The records:
——
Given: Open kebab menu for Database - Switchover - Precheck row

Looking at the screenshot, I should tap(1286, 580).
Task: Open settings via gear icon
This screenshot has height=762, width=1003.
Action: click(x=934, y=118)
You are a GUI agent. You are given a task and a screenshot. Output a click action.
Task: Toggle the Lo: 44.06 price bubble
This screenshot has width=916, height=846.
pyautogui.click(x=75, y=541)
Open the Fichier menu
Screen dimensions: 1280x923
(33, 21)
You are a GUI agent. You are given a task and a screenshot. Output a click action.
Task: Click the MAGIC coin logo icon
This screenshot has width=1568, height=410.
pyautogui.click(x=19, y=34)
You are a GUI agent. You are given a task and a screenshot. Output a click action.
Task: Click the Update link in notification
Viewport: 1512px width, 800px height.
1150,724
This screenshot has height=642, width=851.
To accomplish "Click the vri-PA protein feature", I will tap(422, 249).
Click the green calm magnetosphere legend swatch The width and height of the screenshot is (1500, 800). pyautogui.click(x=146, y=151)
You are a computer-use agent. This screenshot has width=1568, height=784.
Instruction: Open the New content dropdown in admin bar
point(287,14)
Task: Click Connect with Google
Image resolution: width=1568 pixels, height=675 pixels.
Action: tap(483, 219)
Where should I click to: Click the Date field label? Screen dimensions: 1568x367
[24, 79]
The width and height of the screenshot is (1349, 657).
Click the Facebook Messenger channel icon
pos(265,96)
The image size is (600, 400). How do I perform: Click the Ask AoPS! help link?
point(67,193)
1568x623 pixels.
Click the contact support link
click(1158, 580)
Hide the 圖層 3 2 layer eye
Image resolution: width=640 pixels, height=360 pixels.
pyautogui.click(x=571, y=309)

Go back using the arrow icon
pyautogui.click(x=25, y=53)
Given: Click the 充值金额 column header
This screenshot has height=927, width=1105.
——
Work task: Without omission, return all of the records exactly as given.

Result of the exercise:
Given: Open kebab menu for Database - Switchover - Precheck row

Looking at the screenshot, I should tap(1286, 580).
Task: Open settings via gear icon
This screenshot has height=762, width=1003.
Action: click(x=934, y=118)
You are a GUI agent. You are given a task and a screenshot. Output a click action.
Task: Toggle the Lo: 44.06 price bubble
This screenshot has width=916, height=846.
pyautogui.click(x=75, y=541)
Open the Fichier menu
Screen dimensions: 1280x923
(33, 21)
You are a GUI agent. You are given a task and a screenshot. Output a click action.
Task: Click the MAGIC coin logo icon
This screenshot has width=1568, height=410.
pyautogui.click(x=19, y=34)
You are a GUI agent. You are given a task and a screenshot. Output a click action.
Task: Click the Update link in notification
Viewport: 1512px width, 800px height.
1150,724
This screenshot has height=642, width=851.
To accomplish "Click the vri-PA protein feature", I will tap(422, 249).
Click the green calm magnetosphere legend swatch The width and height of the screenshot is (1500, 800). pyautogui.click(x=146, y=151)
You are a computer-use agent. This screenshot has width=1568, height=784.
Instruction: Open the New content dropdown in admin bar
point(287,14)
Task: Click Connect with Google
Image resolution: width=1568 pixels, height=675 pixels.
Action: tap(483, 219)
Where should I click to: Click the Date field label? Screen dimensions: 1568x367
[24, 79]
The width and height of the screenshot is (1349, 657).
Click the Facebook Messenger channel icon
pos(265,96)
The image size is (600, 400). How do I perform: Click the Ask AoPS! help link?
point(67,193)
1568x623 pixels.
Click the contact support link
click(1158, 580)
Hide the 圖層 3 2 layer eye
Image resolution: width=640 pixels, height=360 pixels.
pyautogui.click(x=571, y=309)

Go back using the arrow icon
pyautogui.click(x=25, y=53)
Given: Click the 充值金额 column header
This screenshot has height=927, width=1105.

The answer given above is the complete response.